== Passage ==
SECTION 4.4 Exercise of Powers; Instructions of Required Secured
----------------------------------------------------
Parties. (a) All of the powers, remedies and rights of the Collateral Agent set
-------
forth in or contemplated by this Agreement may be exercised by the Collateral
Agent in respect of each Security Document as though set forth in full therein,
and all of the powers, remedies and rights of the Collateral Agent and the
Secured Parties as set forth in each Security Document may be exercised from
time to time as herein and therein provided. In the event of any inconsistency
between this Agreement and any other Security Document, the provisions of this
Agreement shall be controlling.
(b) Following the delivery of an Acceleration Notice to the Collateral
Agent, during any Default Period, the Required Secured Parties may deliver a
notice (any such notice, a "Notice of Action") to the Collateral Agent directing
----------------
the Collateral Agent to exercise one or more of the rights and remedies
available to the Collateral Agent under this Agreement and the other Security
Documents. The Collateral Agent shall deliver to each Secured Party a copy of
such Notice of Action promptly after receipt thereof. The Collateral Agent
shall exercise the rights and remedies and take the other actions described in
such Notice of Action at the time or times specified in such Notice of Action.
15
(c) All Proceeds of Collateral received by the Collateral Agent from
the exercise of its rights and remedies under this Agreement and the other
Security Documents shall be applied as set forth in Section 4.14 of the Security
Deposit Agreement.
SECTION 4.5 Remedies Not Exclusive. (a) No remedy conferred upon
----------------------
or reserved to the Collateral Agent in the Security Documents is intended to be
exclusive of any other remedy or remedies, but every such remedy shall be
cumulative and shall be in addition to every other remedy conferred in any
Security Document or now or hereafter existing at law or in equity or by
statute.
(b) No delay or omission by the Collateral Agent to exercise any
right, remedy or power under any Security Document shall impair any such right,
remedy or power or shall be construed to be a waiver thereof, and every right,
power and remedy given by any Security Document to the Collateral Agent may be
exercised from time to time and as often as may be deemed expedient by the
Collateral Agent.
(c) If the Collateral Agent shall have proceeded to enforce any right,
remedy or power under any Security Document and the proceeding for the
enforcement thereof shall have been discontinued or abandoned for any reason or
shall have been determined adversely to the Collateral Agent, then the Loan
Parties, the Collateral Agent and the Secured Parties shall, subject to any
effect of or determination in such proceeding, severally and respectively be
restored to their former positions and rights hereunder or thereunder and in all
other respects, and thereafter all rights, remedies and powers of the Collateral
Agent shall continue as though no such proceeding had been taken.
===
_Work to complete_.
(1) Say whether each statement agrees with the passage. Answer yes or no, and quote the deciding words. (a) When this Agreement and another Security Document are inconsistent, the other Security Document controls. (b) The Collateral Agent must give each Secured Party a copy of a Notice of Action promptly after receiving it. (c) A delay by the Collateral Agent in exercising a right under a Security Document is treated as a waiver of that right.
(2) According to the passage, which section of the Security Deposit Agreement governs how Proceeds of Collateral received by the Collateral Agent are applied?
(3) Reproduce the part of the passage starting with "(b) Following the" and going on through "Notice of Action.".
== Data section ==
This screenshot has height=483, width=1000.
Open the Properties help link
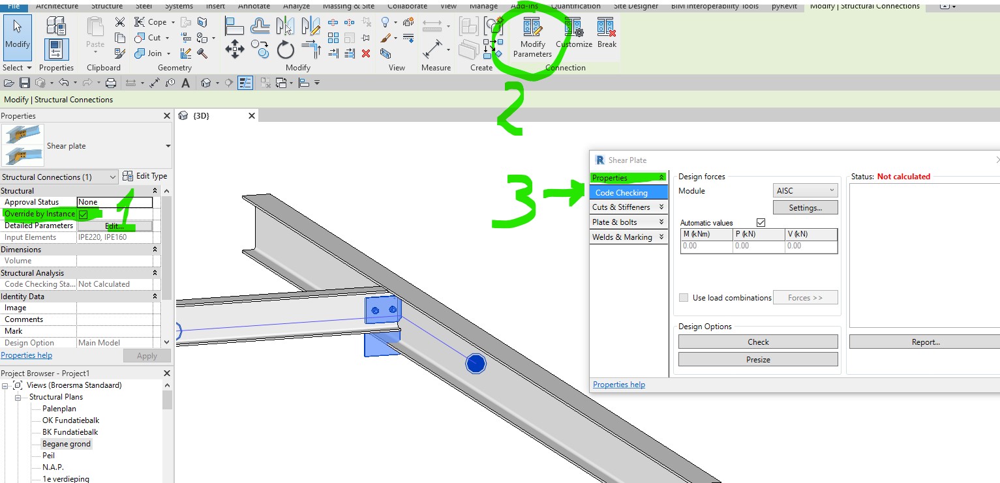(x=618, y=384)
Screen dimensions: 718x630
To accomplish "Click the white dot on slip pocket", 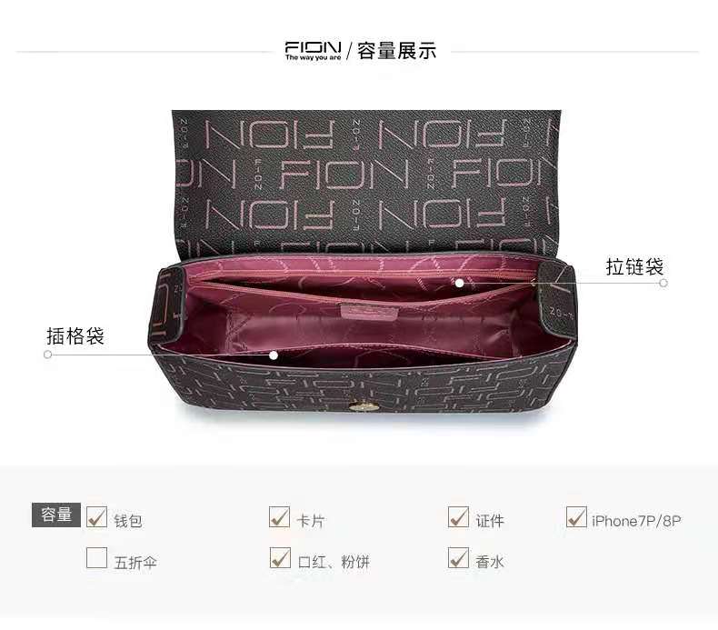I will pyautogui.click(x=274, y=355).
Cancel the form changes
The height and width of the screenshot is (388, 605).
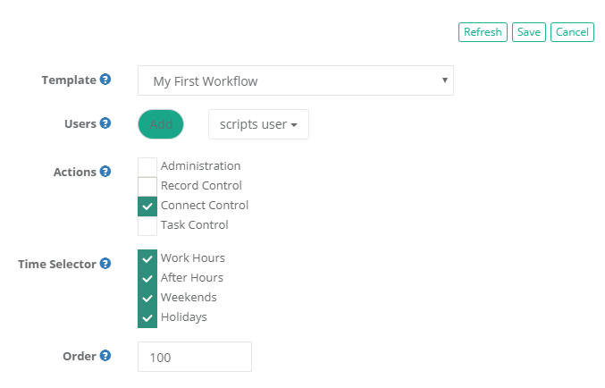(572, 32)
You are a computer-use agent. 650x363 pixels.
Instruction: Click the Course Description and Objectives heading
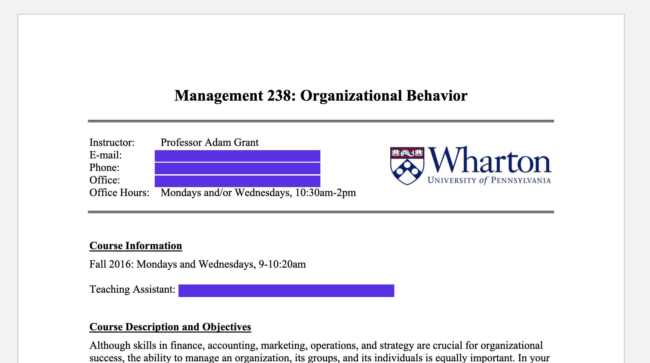pos(170,327)
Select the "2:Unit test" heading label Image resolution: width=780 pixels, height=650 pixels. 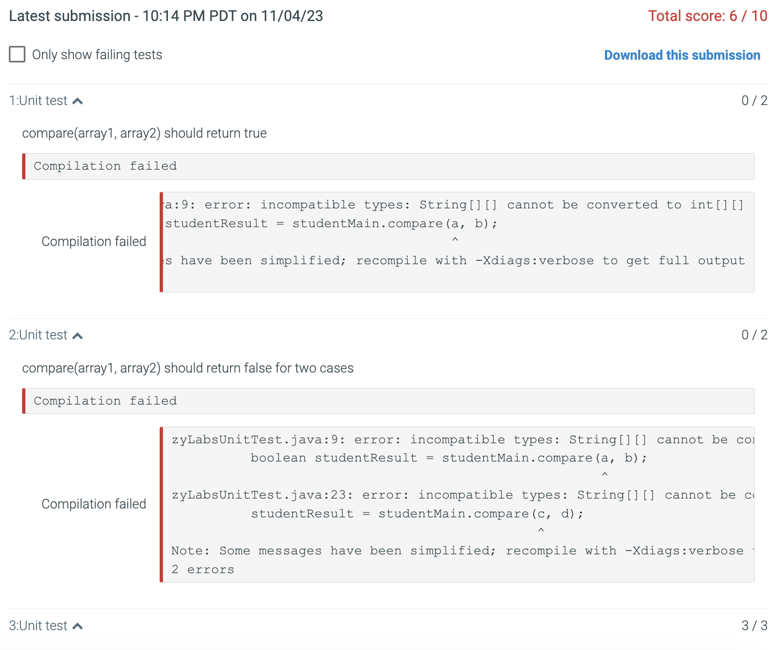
===
_Full solutions_.
(1)
(a) No: "the provisions of this Agreement shall be controlling."
(b) Yes: "The Collateral Agent shall deliver to each Secured Party a copy of such Notice of Action promptly after receipt thereof."
(c) No: "No delay or omission by the Collateral Agent to exercise any right, remedy or power under any Security Document shall impair any such right, remedy or power or shall be construed to be a waiver thereof"

(2) Section 4.14 of the Security Deposit Agreement.

(3)
(b) Following the delivery of an Acceleration Notice to the Collateral
Agent, during any Default Period, the Required Secured Parties may deliver a
notice (any such notice, a "Notice of Action") to the Collateral Agent directing
----------------
the Collateral Agent to exercise one or more of the rights and remedies
available to the Collateral Agent under this Agreement and the other Security
Documents. The Collateral Agent shall deliver to each Secured Party a copy of
such Notice of Action promptly after receipt thereof. The Collateral Agent
shall exercise the rights and remedies and take the other actions described in
such Notice of Action at the time or times specified in such Notice of Action.